In any event, it’s not magic. It’s math. And I was told there would be no math.
The Galaxy Buds 2 Pro aren’t for audiophiles. They’re not for someone who walks into a store and says, “Gimme the best you got.” That’s not to say they’re bad — they’re not. They feel great. They look great. But at the opening retail price of $230, you deserve better audio, particularly when you get to the edge cases like 360 Audio.
So who, then, are these for? I can see them as a sweetener for the carrier stores. They’re a way for Samsung and whatever retailer you buy your phones from to notch another sale into their belt. Or to sell an additional protection plan alongside it.
In our review of the previous Galaxy Buds Pro, we said, “There’s nothing ‘Pro’ about them, other than the fact that they’re Samsung’s most expensive earbuds.” That’s harsh. It’s also still a bit true with this new model.
Are there better alternatives?
Yep. Well, yep and nope. Again, this is where the mobile ecosystem lock-in punishes us all. The AirPods Pro sound better overall, and across the various special uses like spatial audio. And you’ll get a better experience with them on an iPhone or iPad or anything Apple.
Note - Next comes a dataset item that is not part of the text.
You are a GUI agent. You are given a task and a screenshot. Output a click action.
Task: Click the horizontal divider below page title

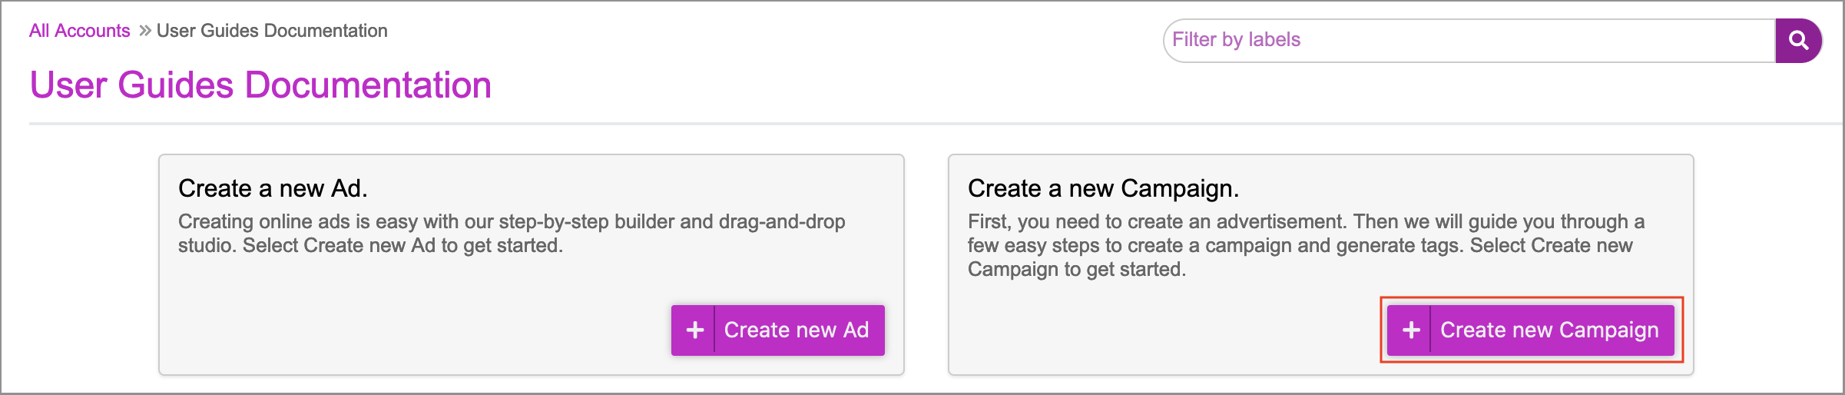[922, 124]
That’s a little less true for the Google Pixel Buds Pro — and it’s worth a reminder that they don’t yet have spatial audio of any kind. It’s coming with a future update. For a little help with that, check out the Google Pixel Buds Pro versus Samsung Galaxy Buds 2 Pro.
And if you’re already in the $200 range, you absolutely have to take a look at the Jabra Elite 7 Pro. Or the Sony WF-1000XM4 if you want to spend a little more money. But the simple fact is you can do better at that price point than the Galaxy Buds 2 Pro.
How long will they last?
There’s no reason to think that they’ll fall apart any time soon. Samsung has settled on a solid build quality and has the support mechanisms in place should anything actually go wrong.
Should you buy them?
If — and only if — you’re deep in the Samsung ecosystem should you consider these earbuds. And even then, I’d push for a hefty deal as part of some other Samsung purchase. Otherwise, you can do better.